──────── INFORMATION PROVIDED

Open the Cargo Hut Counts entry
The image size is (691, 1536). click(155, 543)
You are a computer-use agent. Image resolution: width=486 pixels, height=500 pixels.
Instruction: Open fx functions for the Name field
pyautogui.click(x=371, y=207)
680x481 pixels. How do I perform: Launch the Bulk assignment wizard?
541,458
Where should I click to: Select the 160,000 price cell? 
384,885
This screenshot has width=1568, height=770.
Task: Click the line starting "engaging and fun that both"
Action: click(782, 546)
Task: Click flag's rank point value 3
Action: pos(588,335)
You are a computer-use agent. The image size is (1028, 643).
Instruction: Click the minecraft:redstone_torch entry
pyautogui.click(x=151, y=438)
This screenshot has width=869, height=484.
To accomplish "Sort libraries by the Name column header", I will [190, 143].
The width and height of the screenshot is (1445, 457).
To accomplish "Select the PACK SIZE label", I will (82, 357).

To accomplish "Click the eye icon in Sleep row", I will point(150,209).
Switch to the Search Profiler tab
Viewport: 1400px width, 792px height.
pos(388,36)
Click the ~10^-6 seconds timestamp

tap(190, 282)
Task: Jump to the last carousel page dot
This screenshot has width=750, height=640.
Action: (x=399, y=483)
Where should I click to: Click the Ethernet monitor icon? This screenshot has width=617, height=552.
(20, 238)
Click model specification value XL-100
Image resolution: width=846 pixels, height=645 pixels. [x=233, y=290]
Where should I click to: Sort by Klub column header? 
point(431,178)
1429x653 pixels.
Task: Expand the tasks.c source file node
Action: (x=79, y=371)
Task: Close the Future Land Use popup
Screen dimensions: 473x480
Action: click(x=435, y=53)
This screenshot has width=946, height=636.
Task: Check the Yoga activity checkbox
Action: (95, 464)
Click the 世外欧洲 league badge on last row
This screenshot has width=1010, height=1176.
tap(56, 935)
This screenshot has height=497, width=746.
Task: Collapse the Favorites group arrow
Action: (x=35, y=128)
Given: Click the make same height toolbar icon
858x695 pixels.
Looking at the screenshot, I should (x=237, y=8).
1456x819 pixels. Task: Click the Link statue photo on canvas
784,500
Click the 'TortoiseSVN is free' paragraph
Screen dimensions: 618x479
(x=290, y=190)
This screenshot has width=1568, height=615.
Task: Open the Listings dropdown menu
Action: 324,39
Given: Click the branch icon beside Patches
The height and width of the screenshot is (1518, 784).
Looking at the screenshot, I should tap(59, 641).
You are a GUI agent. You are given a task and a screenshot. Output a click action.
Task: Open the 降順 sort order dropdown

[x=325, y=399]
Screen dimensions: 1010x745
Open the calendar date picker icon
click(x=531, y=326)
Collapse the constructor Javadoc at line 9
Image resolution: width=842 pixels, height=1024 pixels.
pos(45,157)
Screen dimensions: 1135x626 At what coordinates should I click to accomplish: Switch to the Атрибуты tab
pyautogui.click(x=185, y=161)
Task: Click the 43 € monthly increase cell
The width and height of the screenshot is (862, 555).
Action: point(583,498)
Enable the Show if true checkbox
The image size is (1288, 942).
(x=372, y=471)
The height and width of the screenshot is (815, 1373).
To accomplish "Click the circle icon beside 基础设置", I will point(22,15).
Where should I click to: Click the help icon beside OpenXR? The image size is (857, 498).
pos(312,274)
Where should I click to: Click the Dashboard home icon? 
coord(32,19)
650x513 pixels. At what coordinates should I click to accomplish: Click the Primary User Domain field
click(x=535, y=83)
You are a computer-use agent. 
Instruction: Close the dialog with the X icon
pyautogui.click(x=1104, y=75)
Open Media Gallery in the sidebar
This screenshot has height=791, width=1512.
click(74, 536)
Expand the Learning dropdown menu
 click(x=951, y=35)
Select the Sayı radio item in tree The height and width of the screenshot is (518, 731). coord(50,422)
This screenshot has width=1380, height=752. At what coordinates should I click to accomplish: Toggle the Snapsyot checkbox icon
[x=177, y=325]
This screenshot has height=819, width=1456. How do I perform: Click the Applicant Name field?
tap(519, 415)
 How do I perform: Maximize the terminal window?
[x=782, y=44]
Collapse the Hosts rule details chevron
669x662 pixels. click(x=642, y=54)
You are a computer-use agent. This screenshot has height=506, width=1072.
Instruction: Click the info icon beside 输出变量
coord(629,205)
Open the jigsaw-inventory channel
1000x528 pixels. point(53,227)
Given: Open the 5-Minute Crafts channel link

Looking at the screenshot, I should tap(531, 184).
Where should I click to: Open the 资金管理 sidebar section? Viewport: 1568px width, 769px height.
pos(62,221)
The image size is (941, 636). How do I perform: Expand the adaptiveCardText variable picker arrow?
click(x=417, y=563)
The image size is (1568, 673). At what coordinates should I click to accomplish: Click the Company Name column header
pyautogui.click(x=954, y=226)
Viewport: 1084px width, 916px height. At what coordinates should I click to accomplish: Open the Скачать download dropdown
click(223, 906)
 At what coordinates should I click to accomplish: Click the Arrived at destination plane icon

────────────────

◆ **GOAL OF THE EXERCISE**
All of the data above should be duplicated exactly.

◆ **FINISHED TASK**
Open the Cargo Hut Counts entry
The image size is (691, 1536). click(155, 543)
You are a computer-use agent. Image resolution: width=486 pixels, height=500 pixels.
Instruction: Open fx functions for the Name field
pyautogui.click(x=371, y=207)
680x481 pixels. How do I perform: Launch the Bulk assignment wizard?
541,458
Where should I click to: Select the 160,000 price cell? 
384,885
This screenshot has width=1568, height=770.
Task: Click the line starting "engaging and fun that both"
Action: click(782, 546)
Task: Click flag's rank point value 3
Action: pos(588,335)
You are a computer-use agent. The image size is (1028, 643).
Instruction: Click the minecraft:redstone_torch entry
pyautogui.click(x=151, y=438)
This screenshot has width=869, height=484.
To accomplish "Sort libraries by the Name column header", I will [190, 143].
The width and height of the screenshot is (1445, 457).
To accomplish "Select the PACK SIZE label", I will (82, 357).

To accomplish "Click the eye icon in Sleep row", I will point(150,209).
Switch to the Search Profiler tab
Viewport: 1400px width, 792px height.
pos(388,36)
Click the ~10^-6 seconds timestamp

tap(190, 282)
Task: Jump to the last carousel page dot
This screenshot has width=750, height=640.
Action: (x=399, y=483)
Where should I click to: Click the Ethernet monitor icon? This screenshot has width=617, height=552.
(20, 238)
Click model specification value XL-100
Image resolution: width=846 pixels, height=645 pixels. [x=233, y=290]
Where should I click to: Sort by Klub column header? 
point(431,178)
1429x653 pixels.
Task: Expand the tasks.c source file node
Action: (x=79, y=371)
Task: Close the Future Land Use popup
Screen dimensions: 473x480
Action: click(x=435, y=53)
This screenshot has width=946, height=636.
Task: Check the Yoga activity checkbox
Action: (95, 464)
Click the 世外欧洲 league badge on last row
This screenshot has width=1010, height=1176.
tap(56, 935)
This screenshot has height=497, width=746.
Task: Collapse the Favorites group arrow
Action: (x=35, y=128)
Given: Click the make same height toolbar icon
858x695 pixels.
Looking at the screenshot, I should (x=237, y=8).
1456x819 pixels. Task: Click the Link statue photo on canvas
784,500
Click the 'TortoiseSVN is free' paragraph
Screen dimensions: 618x479
(x=290, y=190)
This screenshot has width=1568, height=615.
Task: Open the Listings dropdown menu
Action: 324,39
Given: Click the branch icon beside Patches
The height and width of the screenshot is (1518, 784).
Looking at the screenshot, I should tap(59, 641).
You are a GUI agent. You are given a task and a screenshot. Output a click action.
Task: Open the 降順 sort order dropdown

[x=325, y=399]
Screen dimensions: 1010x745
Open the calendar date picker icon
click(x=531, y=326)
Collapse the constructor Javadoc at line 9
Image resolution: width=842 pixels, height=1024 pixels.
pos(45,157)
Screen dimensions: 1135x626 At what coordinates should I click to accomplish: Switch to the Атрибуты tab
pyautogui.click(x=185, y=161)
Task: Click the 43 € monthly increase cell
The width and height of the screenshot is (862, 555).
Action: point(583,498)
Enable the Show if true checkbox
The image size is (1288, 942).
(x=372, y=471)
The height and width of the screenshot is (815, 1373).
To accomplish "Click the circle icon beside 基础设置", I will point(22,15).
Where should I click to: Click the help icon beside OpenXR? The image size is (857, 498).
pos(312,274)
Where should I click to: Click the Dashboard home icon? 
coord(32,19)
650x513 pixels. At what coordinates should I click to accomplish: Click the Primary User Domain field
click(x=535, y=83)
You are a computer-use agent. 
Instruction: Close the dialog with the X icon
pyautogui.click(x=1104, y=75)
Open Media Gallery in the sidebar
This screenshot has height=791, width=1512.
click(74, 536)
Expand the Learning dropdown menu
 click(x=951, y=35)
Select the Sayı radio item in tree The height and width of the screenshot is (518, 731). coord(50,422)
This screenshot has width=1380, height=752. At what coordinates should I click to accomplish: Toggle the Snapsyot checkbox icon
[x=177, y=325]
This screenshot has height=819, width=1456. How do I perform: Click the Applicant Name field?
tap(519, 415)
 How do I perform: Maximize the terminal window?
[x=782, y=44]
Collapse the Hosts rule details chevron
669x662 pixels. click(x=642, y=54)
You are a computer-use agent. This screenshot has height=506, width=1072.
Instruction: Click the info icon beside 输出变量
coord(629,205)
Open the jigsaw-inventory channel
1000x528 pixels. point(53,227)
Given: Open the 5-Minute Crafts channel link

Looking at the screenshot, I should tap(531, 184).
Where should I click to: Open the 资金管理 sidebar section? Viewport: 1568px width, 769px height.
pos(62,221)
The image size is (941, 636). How do I perform: Expand the adaptiveCardText variable picker arrow?
click(x=417, y=563)
The image size is (1568, 673). At what coordinates should I click to accomplish: Click the Company Name column header
pyautogui.click(x=954, y=226)
Viewport: 1084px width, 916px height. At what coordinates should I click to accomplish: Open the Скачать download dropdown
click(223, 906)
 At what coordinates should I click to accomplish: Click the Arrived at destination plane icon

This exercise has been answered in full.